Le indagini e le nuove tecnologie nella ricerca della verità
Un’attenzione particolare merita il lavoro svolto dalla procura di Torino, che nel dicembre 2021 ha riaperto le indagini a seguito di un esposto presentato dal figlio dell’appuntato D’Alfonso, Bruno. In questo contesto, le autorità hanno avanzato l’ipotesi che “mister X”, un brigatista rimasto ignoto, possa essere proprio Lauro Azzolini. A Curcio e Moretti è stato attribuito il ruolo di mandanti nel sequestro di Gancia, eventi che culminarono tragicamente con la morte di D’Alfonso.
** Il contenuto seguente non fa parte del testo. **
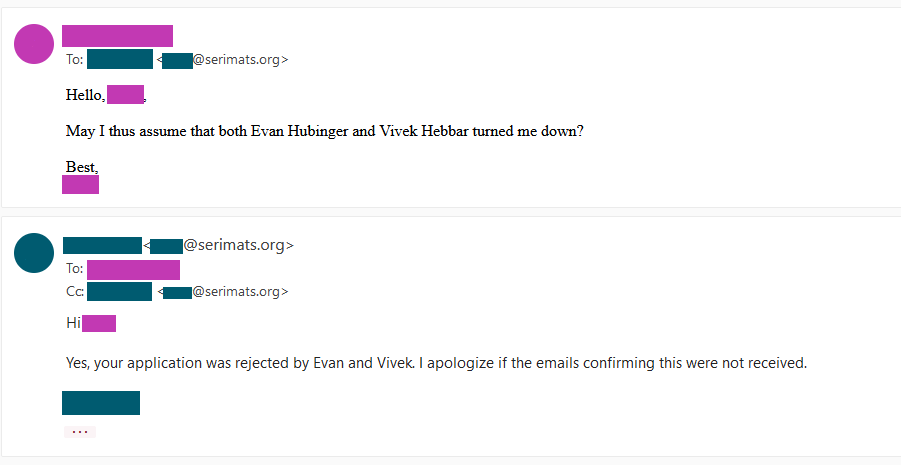
Task: Select the magenta To recipient in second email
Action: point(133,269)
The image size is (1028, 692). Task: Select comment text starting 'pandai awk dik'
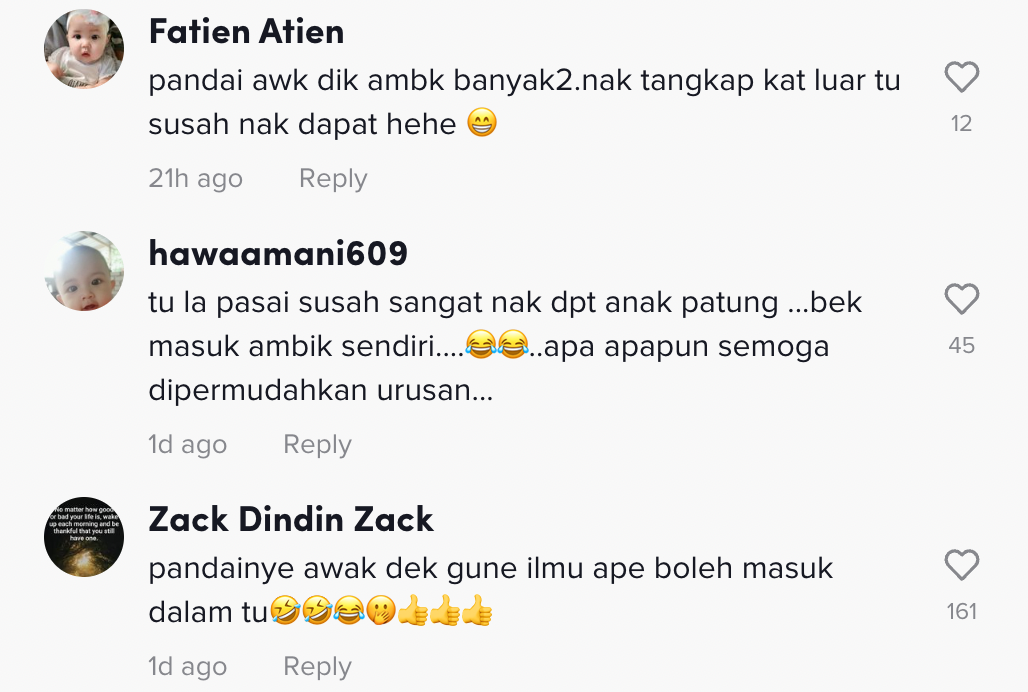point(524,102)
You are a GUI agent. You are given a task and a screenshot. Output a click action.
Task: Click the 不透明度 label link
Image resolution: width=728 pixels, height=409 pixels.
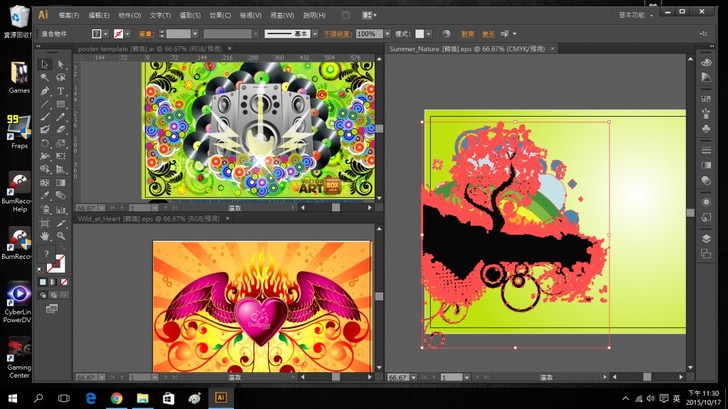click(335, 34)
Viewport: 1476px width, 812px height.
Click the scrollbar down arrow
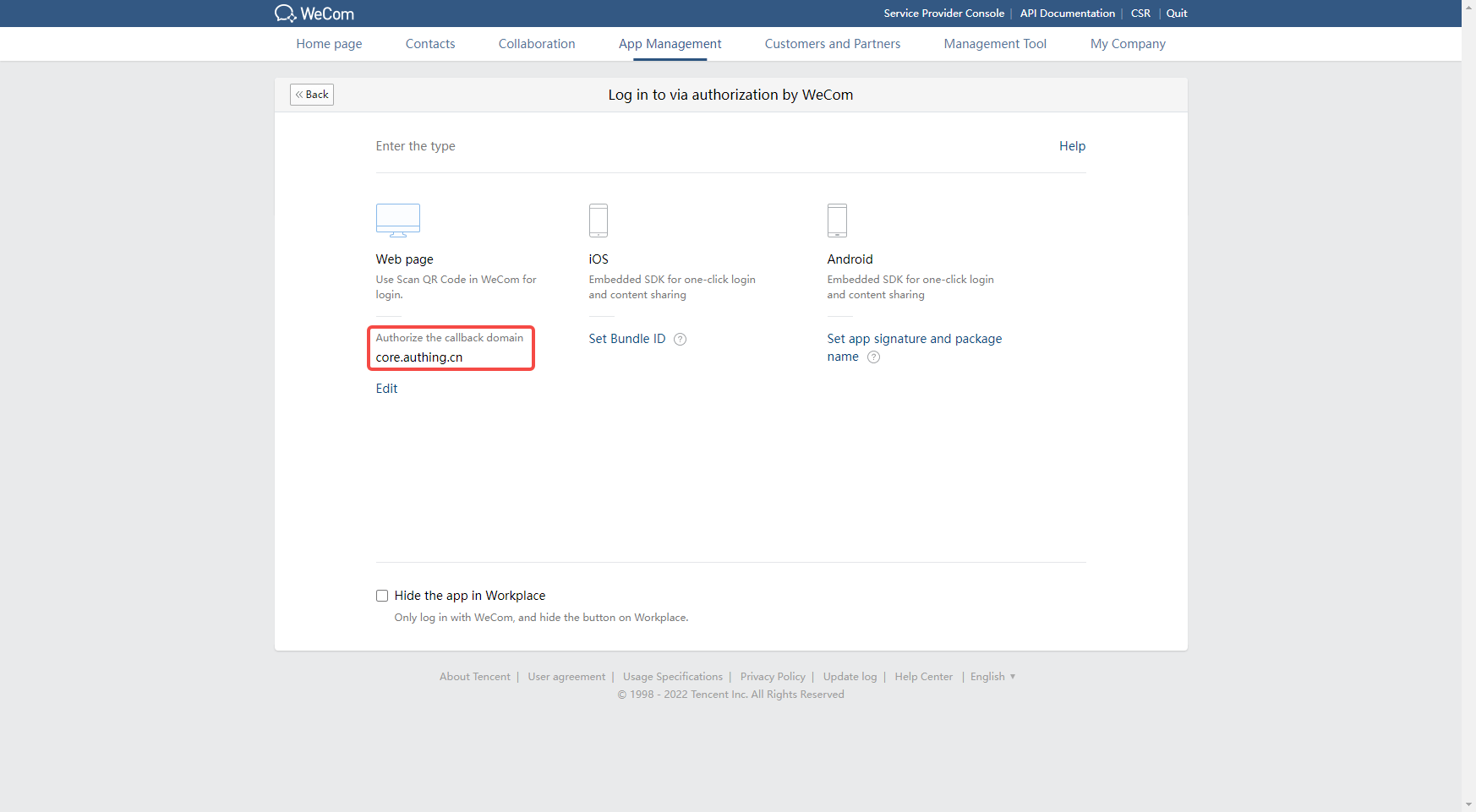click(1468, 804)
Le indagini hanno visto l’impiego di metodologie moderne, come la mappatura 3D dei luoghi acquisita tramite droni, che si affiancano alle tradizionali tecniche di indagine. Un approccio che non solo evidenzia un ritrovato impegno delle autorità nella ricerca della verità, ma cerca anche di superare le limitazioni imposte dal tempo. L’avvocato Favretto ha definito questa inchiesta come “la più completa e aggiornata delle ultime generazioni,” ponendo l’accento su come le fonti storiche siano state abbinate alle tecnologie contemporanee per fare chiarezza sugli eventi di quel periodo.
La difesa e le contestazioni sulla legittimità del processo
Da parte della difesa, è previsto un ampio dibattito su quanto accaduto durante le indagini e sull’annullamento del rinvio a giudizio di Lauro Azzolini. Questo militante era stato già prosciolto nel 1987, ma la documentazione dell’epoca andò perduta a causa di un’alluvione nel 1994. Il legale Steccanella solleva questioni legittime, evidenziando che “non si può riprocessare un individuo a causa della perdita di evidenze o atti giudiziari.”
Curcio, attraverso un memoriale consegnato alle autorità, ha fornito la sua versione dei fatti, sottolineando il fatto che, essendo evaso da poco, non era in contatto con gli altri membri mentre richiamava l’attenzione su questioni irrisolte legate alla morte della moglie, anch’essa colpita negli scontri.
Resta ora da attendere l’esito di questo processo, che rappresenta non solo un momento giuridico, ma anche una riflessione profonda sulla memoria collettiva e sull’eredità di un periodo drammatico.